**Given records**.
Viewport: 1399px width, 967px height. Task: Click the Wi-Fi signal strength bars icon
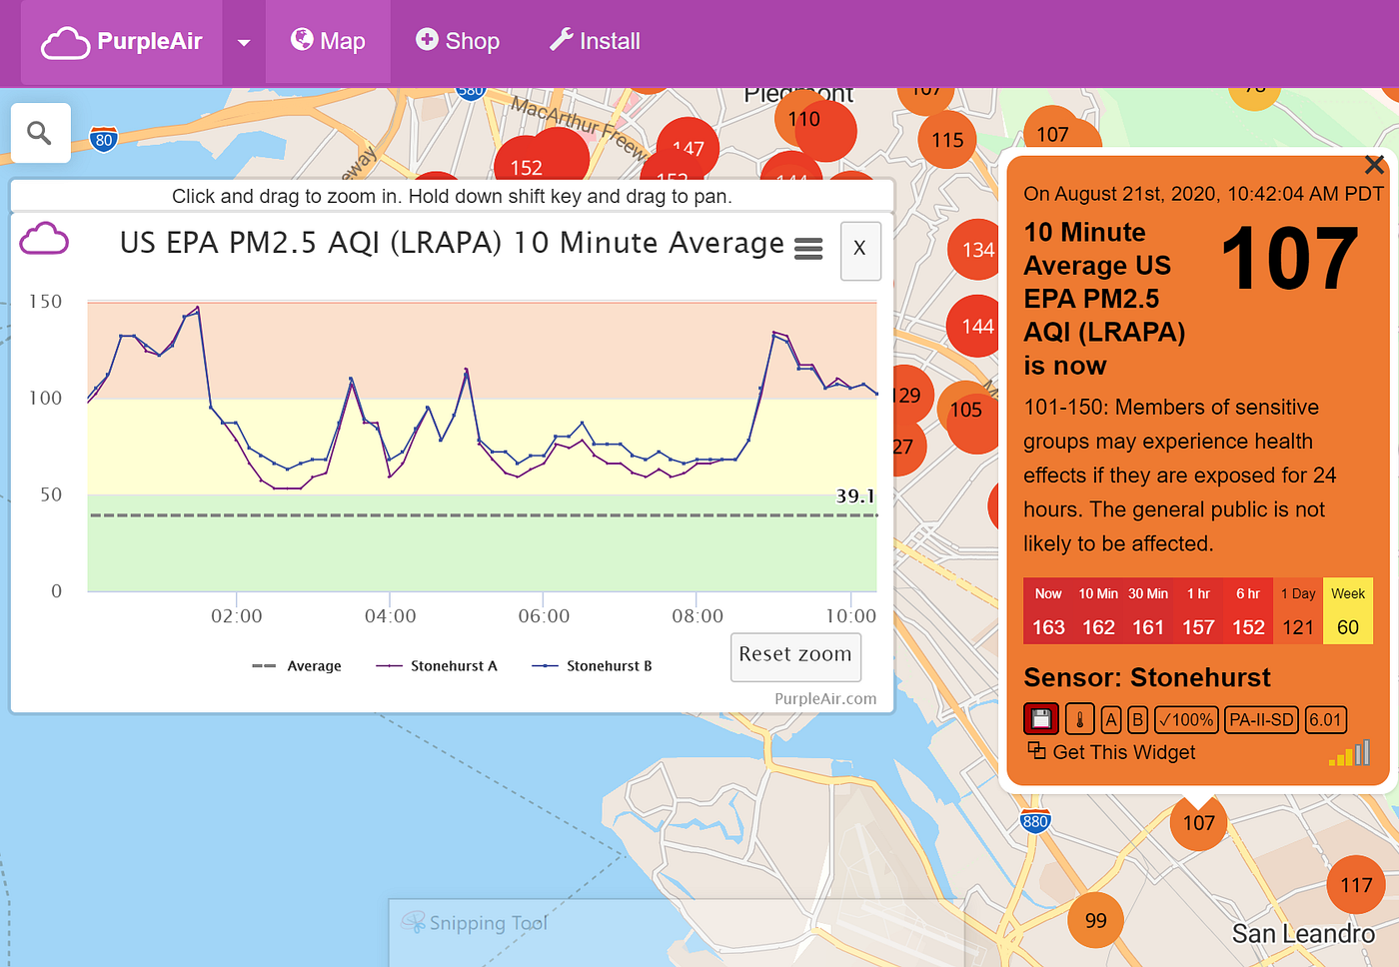point(1350,753)
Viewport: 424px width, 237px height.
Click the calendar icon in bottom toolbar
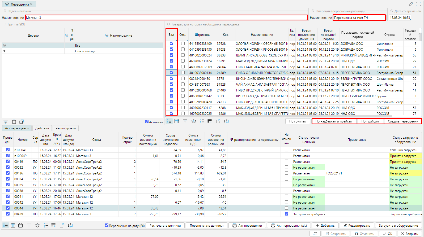point(20,225)
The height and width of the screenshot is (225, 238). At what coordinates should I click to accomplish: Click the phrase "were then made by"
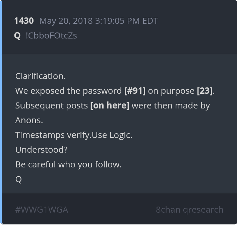pos(171,105)

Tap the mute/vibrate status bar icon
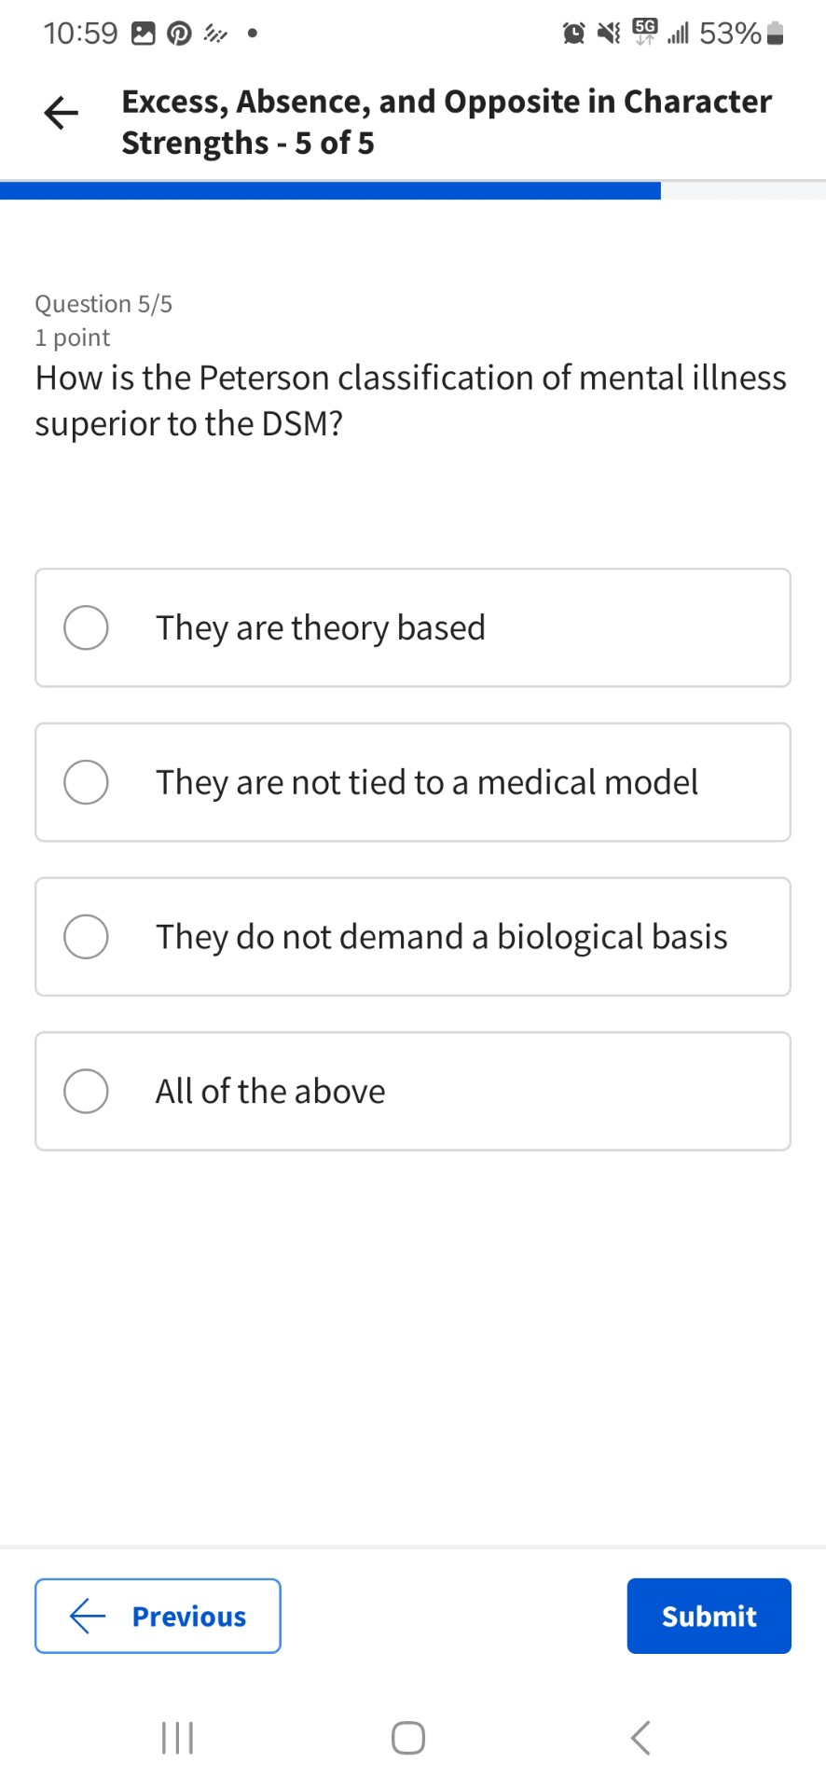(607, 33)
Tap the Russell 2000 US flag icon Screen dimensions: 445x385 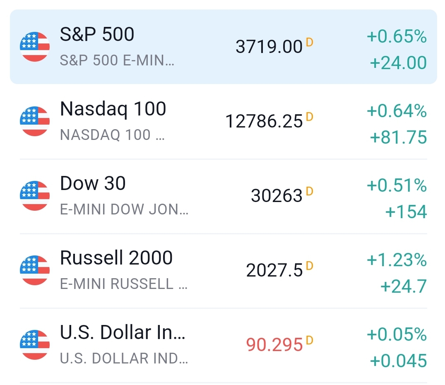35,270
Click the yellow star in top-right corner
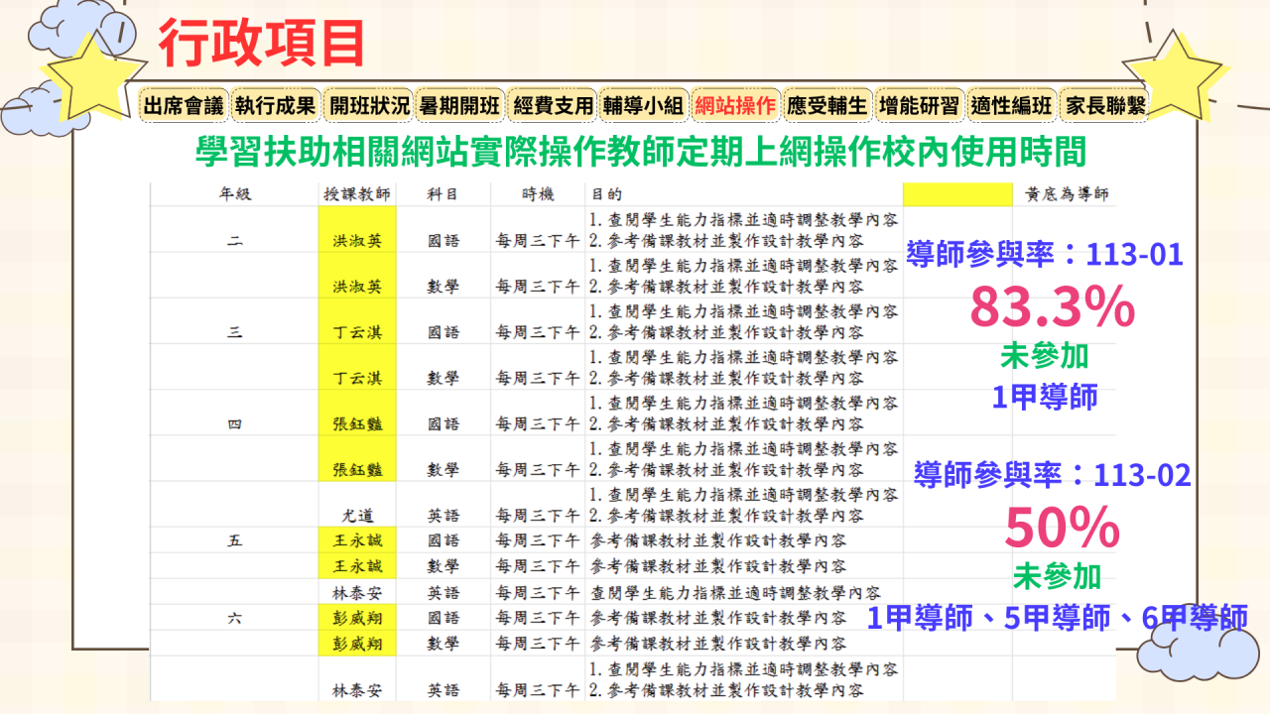This screenshot has height=714, width=1270. click(x=1185, y=76)
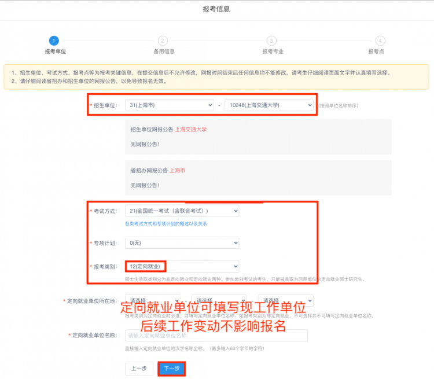434x379 pixels.
Task: Go to the 报考专业 step label
Action: click(272, 51)
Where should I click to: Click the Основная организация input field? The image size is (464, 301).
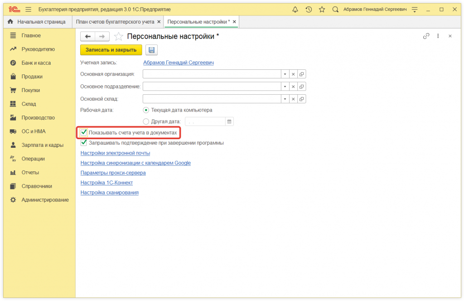pyautogui.click(x=212, y=74)
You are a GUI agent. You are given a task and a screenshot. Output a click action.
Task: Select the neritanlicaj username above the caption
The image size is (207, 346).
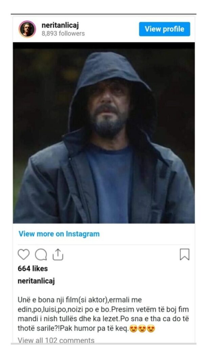36,281
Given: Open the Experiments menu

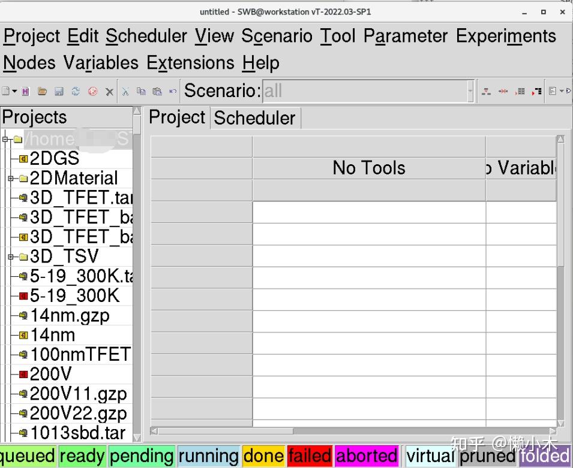Looking at the screenshot, I should [x=506, y=37].
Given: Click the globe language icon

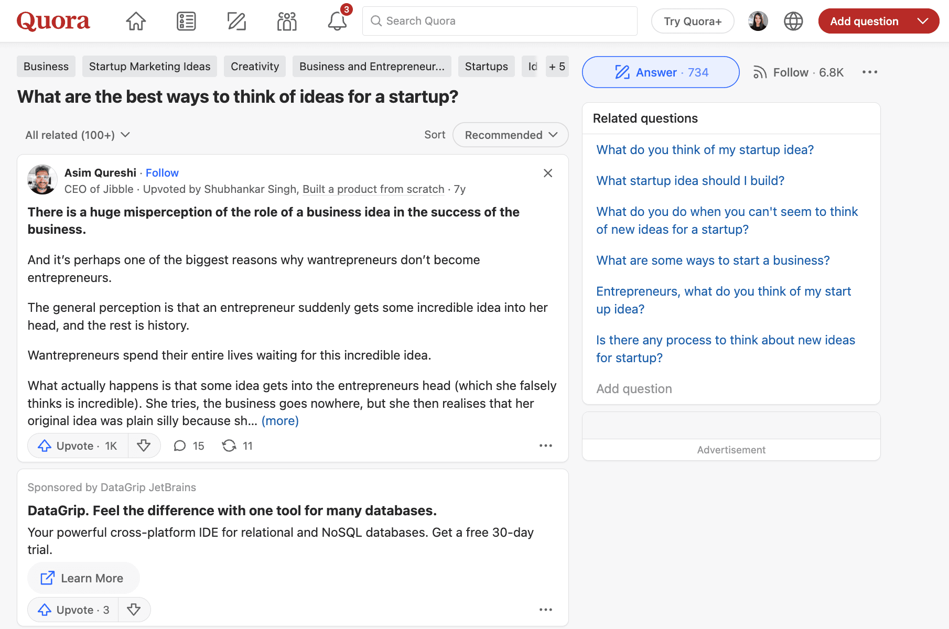Looking at the screenshot, I should (x=793, y=21).
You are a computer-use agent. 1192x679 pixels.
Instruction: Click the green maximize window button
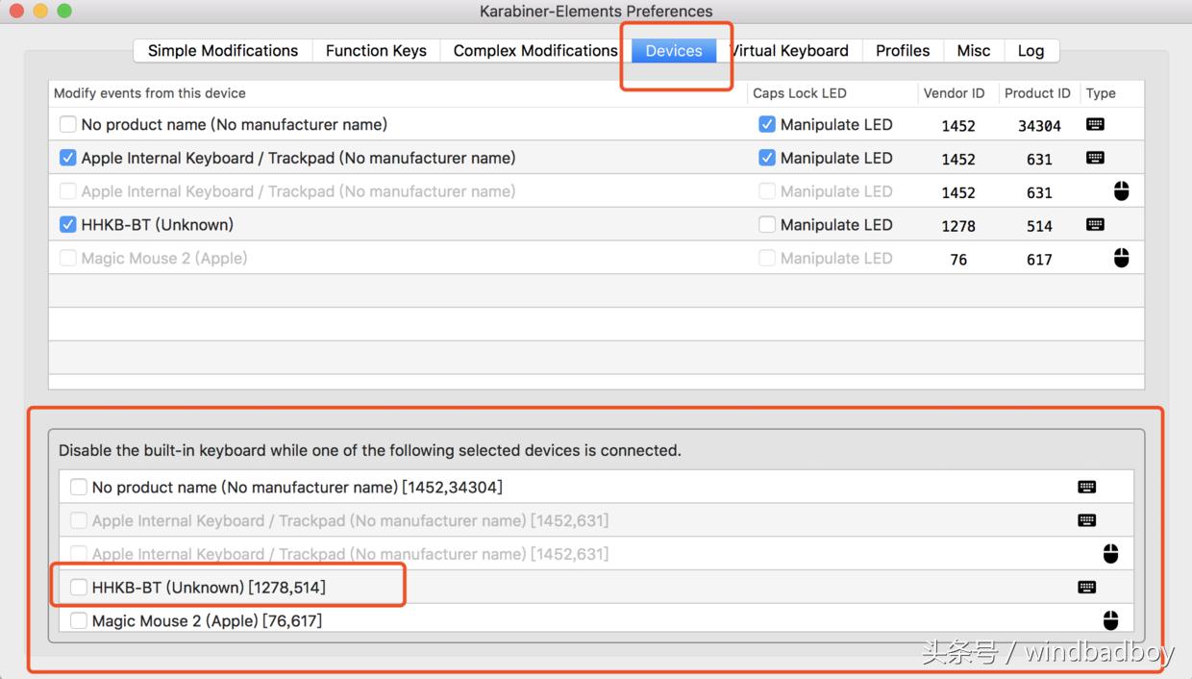click(x=64, y=11)
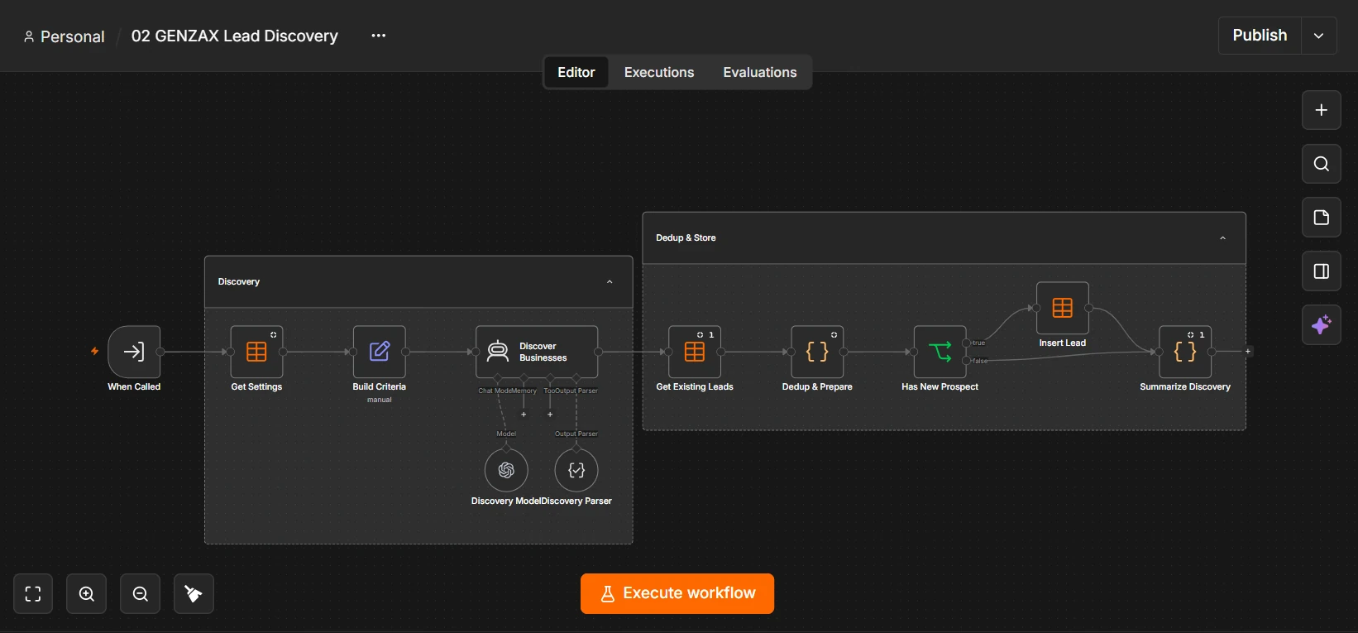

**Problem**.
For the string "agent", return every line of the data where it appears.

**Solution to this problem**.
You are a GUI agent. You are given a task and a screenshot. Output a click action.
You are a computer-use agent. 1192x679 pixels.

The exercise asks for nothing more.